■ Page text ■
★ ★ ★ ★ ★ ★ ★

RocksDB is an LSM storage engine whose growth has proliferated tremendously in the last few years. RocksDB-Cloud is open-source and is fully compatible with RocksDB, with the additional feature that all data is made durable by automatically storing it in cloud storage (e.g. Amazon S3).
We, at Rockset, use RocksDB-Cloud as one of the building blocks of Rockset’s distributed Converged Index. Rockset is designed with cloud-native principles, and one of the primary design principles of a cloud-native database is to have separation of compute from storage. We will discuss how we extended RocksDB-Cloud to have a clean separation of its storage needs and its compute needs.
A compactor, operated by U.S. Navy Seabees, performing soil compaction
RocksDB’s LSM engine
RocksDB-Cloud stores data in locally attached SSD or spinning disks. The SSD or the spinning disk provides the storage needed to store the data that it serves. New writes to RocksDB-Cloud are written to an in-memory memtable, and then when the memtable is full, it is flushed to a new SST file in the storage.
Being an LSM storage engine, a set of background threads are used for compaction, and compaction is a process of combining a set of SST files and generating new SST files with overwritten keys and deleted keys purged from the output files. Compaction needs a lot of compute resources. The higher the write rate into the database, the more compute resources are needed for compaction, because the system is stable only if compaction is able to keep up with new writes to your database.
The problem when compute and storage are not disaggregated
In a typical RocksDB-based system, compaction occurs on CPUs that are local on the server that hosts the storage as well. In this case, compute and storage are not disaggregated. And this means that if your write rate increases but the total size of your database remains the same, you would have to dynamically provision more servers, spread your data into all those servers and then leverage the additional compute on these servers to keep up with the compaction load.

★ ★ ★ ★ ★ ★ ★

■ What the exercise asks ■
Extend the RocksDB-Cloud article by writing what comes after its last sentence. The data is separate material, not part of the RocksDB-Cloud article.

■ Data extract ■
★ ★ ★ ★ ★ ★ ★

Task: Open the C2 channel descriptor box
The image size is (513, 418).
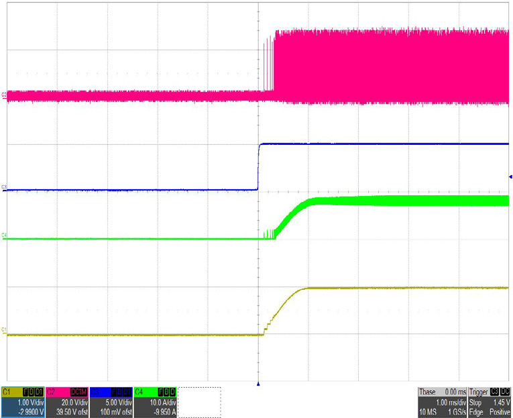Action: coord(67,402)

★ ★ ★ ★ ★ ★ ★

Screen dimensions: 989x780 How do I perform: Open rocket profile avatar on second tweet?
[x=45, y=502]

★ ★ ★ ★ ★ ★ ★

■ Output ■
This has two problems:
- Spreading your data into more servers is not instantaneous because you have to copy a lot of data to do so. This means you cannot react quickly to a fast-changing workload.
- The storage capacity utilization on each of your servers becomes very low because you are spreading out your data to more servers. You lose out on the price-to-performance ratio because of all the unused storage on your servers.
The primary reason why RocksDB-Cloud is suitable for separating out compaction compute and storage is because it is an LSM storage engine. Unlike a B-Tree database, RocksDB-Cloud never updates an SST file once it is created. This means that all the SST files in the entire system are read-only except the miniscule portion of data in your active memtable. RocksDB-Cloud persists all SST files in a cloud storage object store like S3, and these cloud objects are safely accessible from all your servers because they are read-only.
So, our idea is that if a RocksDB-Cloud server A can encapsulate a compaction job with its set of cloud objects and then send the request to a remote stateless server B—and that server B can fetch the relevant objects from the cloud store, do the compaction, produce a set of output SST files which are written back to the cloud object store, and then communicate that information back to server A—we have essentially separated out the storage (which resides in server A) from the compaction compute (which resides in server B). Server A has the storage and while server B has no permanent storage but only the compute needed for compaction. Voila!
RocksDB pluggable compaction API
We extended the base RocksDB API with two new methods that make the compaction engine in RocksDB externally pluggable. In db.h, we introduce a new API to register a compaction service.
This API registers the plugin which is used to execute the compaction job by RocksDB. Remote compaction happens in two steps:
InstallFiles. Hence, the plugin, PluggableCompactionService, would have 2 APIs:
Status Run(const PluggableCompactionParam& job, PluggableCompactionResult* result) std::vector<Status> InstallFiles( const std::vector<std::string>& remote_paths, const std::vector<std::string>& local_paths, const EnvOptions& env_options, Env* local_env)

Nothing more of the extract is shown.